OBJETIVO 1.
Imprima sem alterações tudo o que vai de "O ambiente acadêmico" até "pessoa não branca." na entrevista sobre militância antirracista apresentada abaixo.

DOCUMENTO DE ORIGEM.
• • •

NOTA PRETA
Por Mauro Viana
A militância antirracista enriquece as atividades acadêmicas uma vez que, nossa sociedade vive um tempo histórico de profundas transformações, nos modelos de convivência e coexistência de diversas culturas.
Essa afirmação combina com sua trajetória?
O ambiente acadêmico foi fundamental para que eu tomasse o ponto de partida de estudar e me observar. Mas sim, eu sempre me considerei uma pessoa antirracista, pela minha educação e pela forma como eu mesma me lia, talvez influenciada pelo mito da democracia racial brasileira. Embora minha pele seja clara, meus cabelos tendem ao crespo, então havia alguma ambiguidade. Cresci ouvindo apelidos como: “Tina Turner, Elba Ramalho, Bob Marley Loira, e mais pra frente, quando ela apareceu, muitas comparações a parecer a Vanessa da Matta. O que me fazia me ver como uma pessoa não branca.
A minha beleza, me diziam ser exótica, o que me direcionava a me identificar como mestiça, acreditando que isso exaltava as minhas ancestralidades. No entanto, ao adentrar a universidade, esse conceito começou a ser desafiado. Em 2017, ao utilizar o termo “mestiça”, fui não apenas confrontada com a complexidade das minhas próprias identidades, como exposta de uma forma muito negativa;
O impacto desse acontecimento gerou um desconforto significativo. Essa vivência me fez perceber que o racismo não é apenas uma questão de atitudes individuais, mas uma estrutura sistêmica que permeia as instituições e as interações sociais. Esse episódio me levou a refletir muito mais profundamente sobre as tensões raciais e sobre como o racismo estrutural se manifesta de formas sutis, até mesmo em contextos acadêmicos e culturais.
A informação e educação antirracista, portanto, se torna essencial para que possamos compreender e combater as desigualdades raciais, não só em nossa prática diária, mas também nas dinâmicas sociais e acadêmicas, onde é crucial garantir a representação e o respeito à diversidade.
Nesse sentido, qual é sua frente de luta na Universidade Federal Fluminense?
As coisas aconteceram de forma gradual. Em 2017, me aliando à luta das mães, atendi ao chamado de uma mãe que buscava ajuda para reativar a rede de apoio na UFF. Juntamente com ela, começamos a organizar energias para fortalecer a luta, com a participação de diferentes ciclos de mães no Coletivo Mães da UFF. A Erica liderou o coletivo de 2017 até 2019, e eu de lá pra cá, mas quando ela saiu, percebi que seria muito difícil manter uma organização tão participativa, especialmente uma que dependesse de tantas mães sobrecarregadas para tomar decisões. E o que percebemos era que as que mais precisavam das ações, eram as que menos conseguiriam participar. Diante disso, transformamos o perfil Mães da UFF , que eu havia criado, em um informativo Mães da UFF e passamos a tomar iniciativas por meio do Núcleo Interseccional de Estudos da Maternidade (NIEM), que se tornou a produção das ações para as mães da UFF, organizada por um núcleo de trabalho pequeno que geria um grande grupo de whatsapp, que para fazer parte, basta ser mãe da UFF. Nesta época a primeira pesquisa sobre estudantes mães e suas necessidades na UFF.

• • •

DADOS EXTRAÍDOS.
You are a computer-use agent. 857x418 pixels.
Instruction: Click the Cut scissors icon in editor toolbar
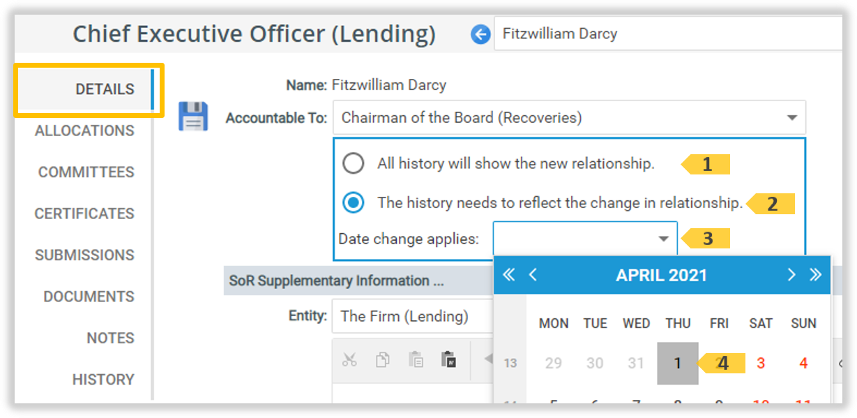coord(350,360)
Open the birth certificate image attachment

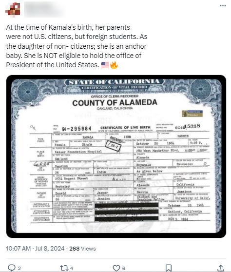point(116,156)
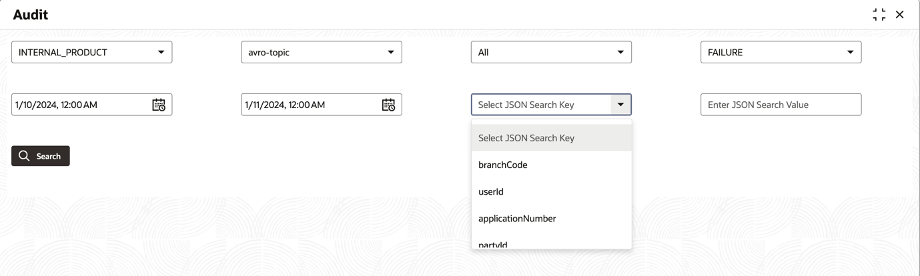Open the FAILURE status dropdown

click(781, 52)
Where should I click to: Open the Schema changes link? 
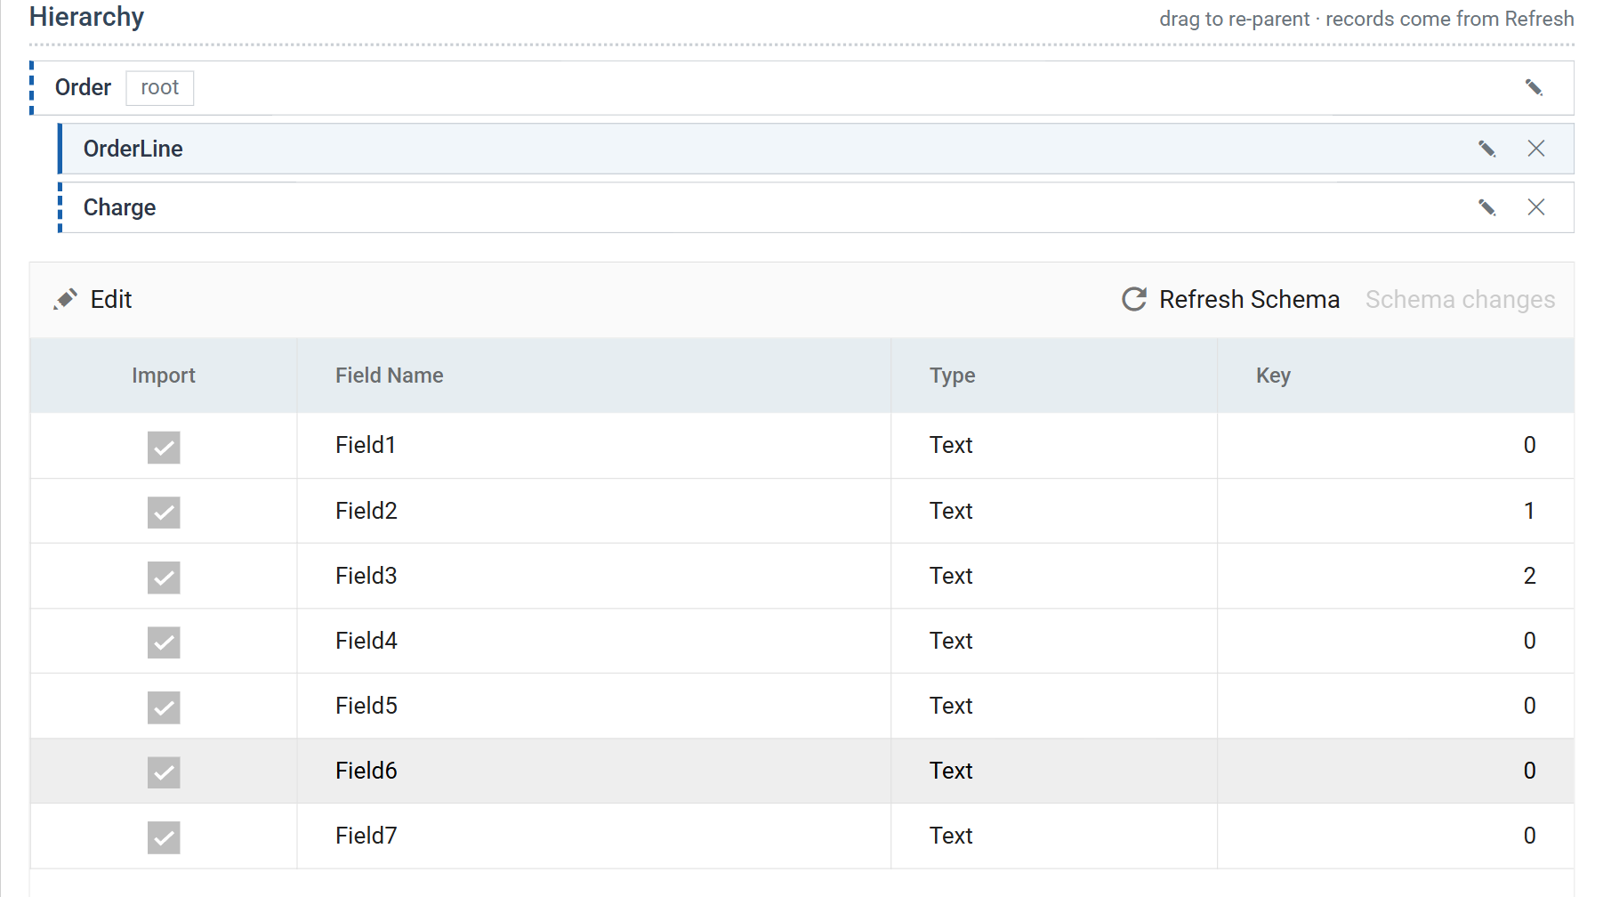[x=1460, y=300]
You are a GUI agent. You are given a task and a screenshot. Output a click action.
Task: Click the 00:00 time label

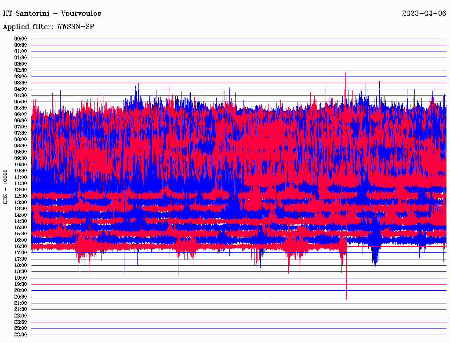tap(21, 39)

• • •

OBJETIVO 2.
Reproduza sem nenhuma alteração, por favor, tudo o que vai da linha das entradas que contém "Where should I" até o fim das entradas, com as duas pontas incluídas. Deixe as imagens fora da resposta.

SAÍDA COMPLETA 1.
O ambiente acadêmico foi fundamental para que eu tomasse o ponto de partida de estudar e me observar. Mas sim, eu sempre me considerei uma pessoa antirracista, pela minha educação e pela forma como eu mesma me lia, talvez influenciada pelo mito da democracia racial brasileira. Embora minha pele seja clara, meus cabelos tendem ao crespo, então havia alguma ambiguidade. Cresci ouvindo apelidos como: “Tina Turner, Elba Ramalho, Bob Marley Loira, e mais pra frente, quando ela apareceu, muitas comparações a parecer a Vanessa da Matta. O que me fazia me ver como uma pessoa não branca.

SAÍDA COMPLETA 2.
Where should I click to: Open the Schema changes link? 
[x=1460, y=300]
You are a GUI agent. You are given a task and a screenshot. Output a click action.
Task: Click the 00:00 time label

tap(21, 39)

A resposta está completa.